Start of Block
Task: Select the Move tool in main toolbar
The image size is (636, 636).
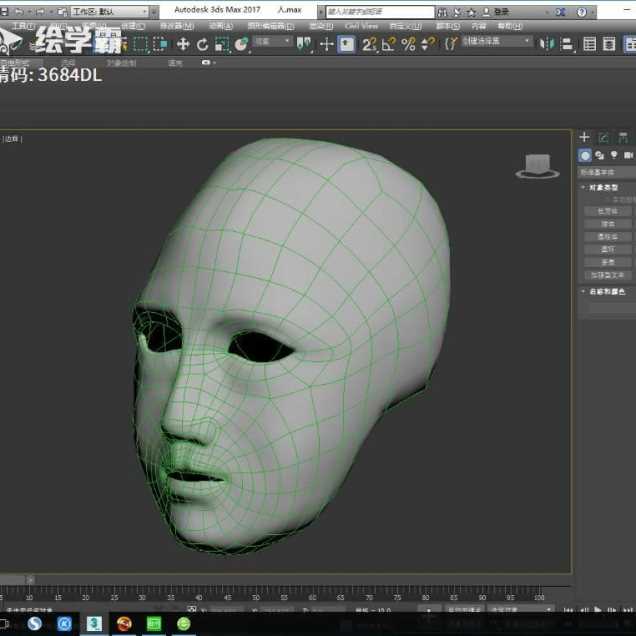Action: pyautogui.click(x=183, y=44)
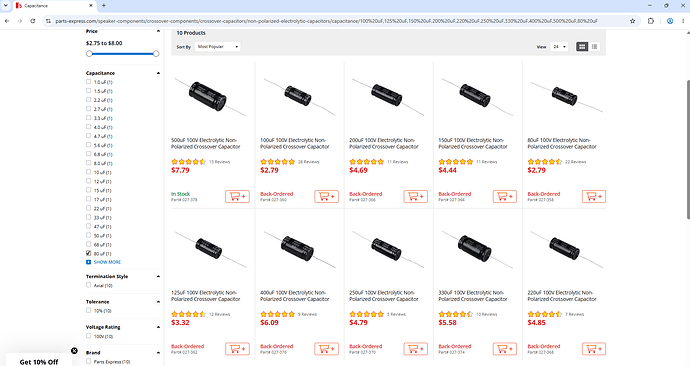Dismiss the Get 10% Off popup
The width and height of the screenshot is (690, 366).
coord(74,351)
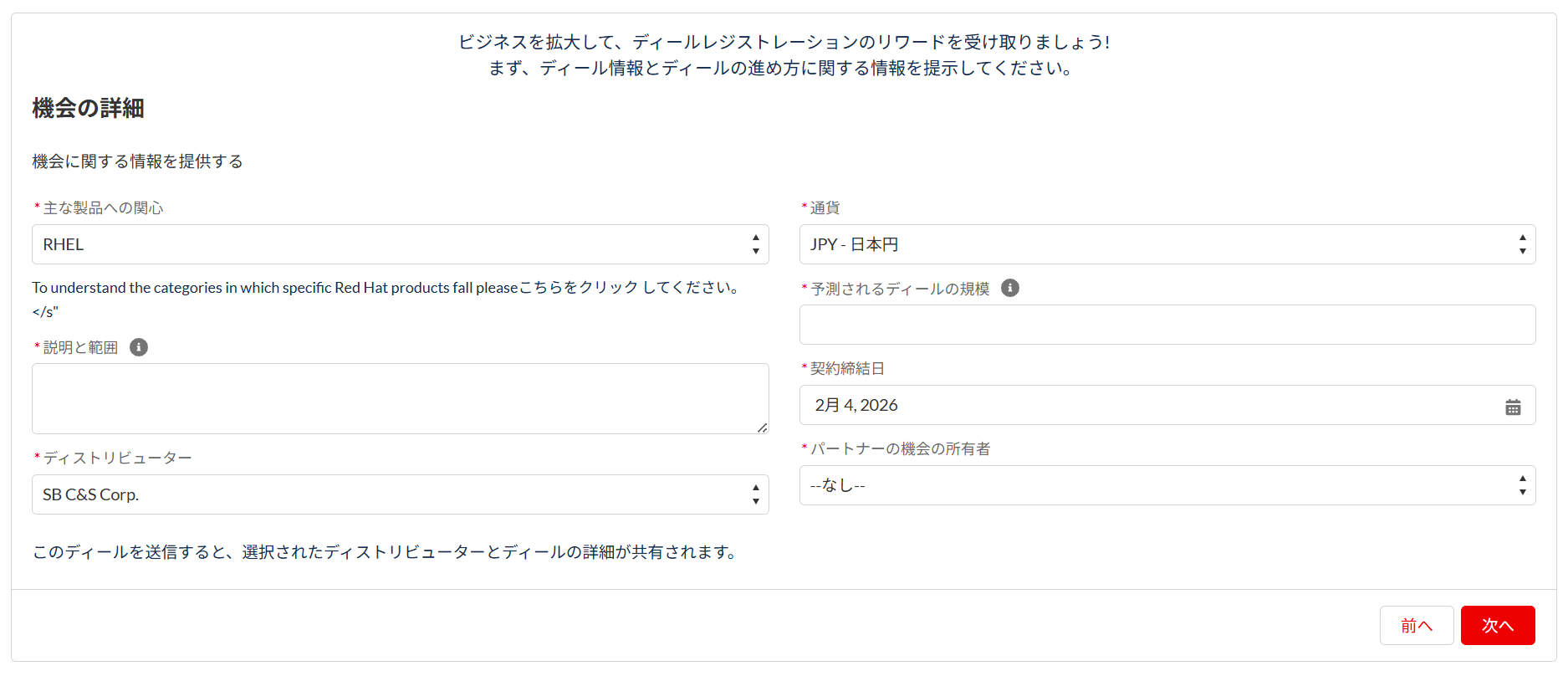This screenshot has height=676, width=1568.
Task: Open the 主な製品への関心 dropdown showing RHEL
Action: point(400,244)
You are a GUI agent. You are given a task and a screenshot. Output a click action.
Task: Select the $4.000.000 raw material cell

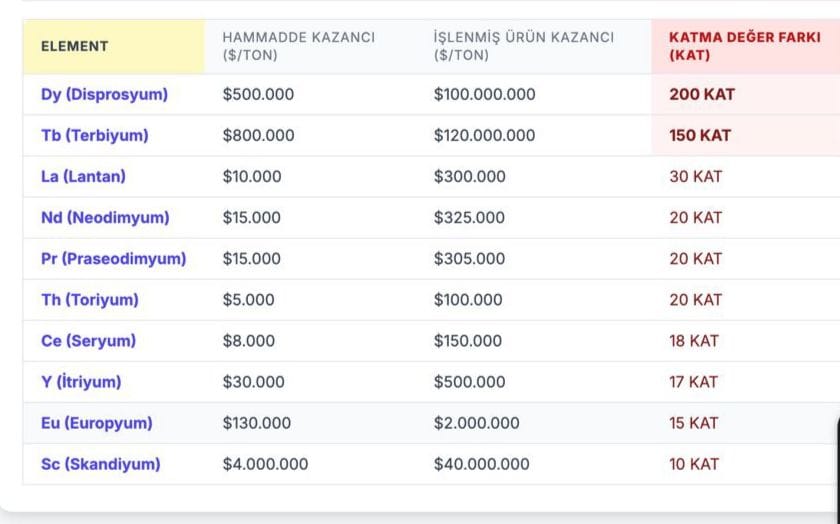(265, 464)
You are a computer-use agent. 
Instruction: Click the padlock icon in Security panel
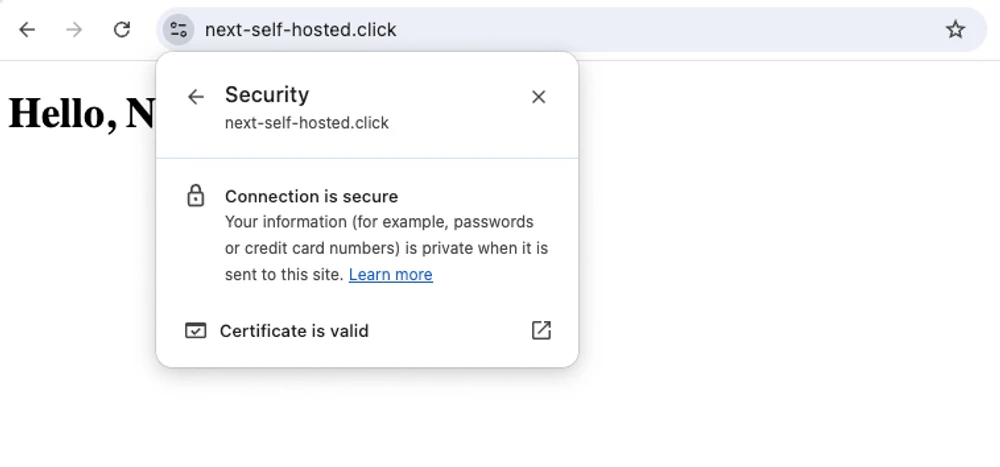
End of Block
TASK REQUIREMENTS: Go through the lines above and count those that include "agent"; give the total and nothing more.

YOUR RESPONSE: 2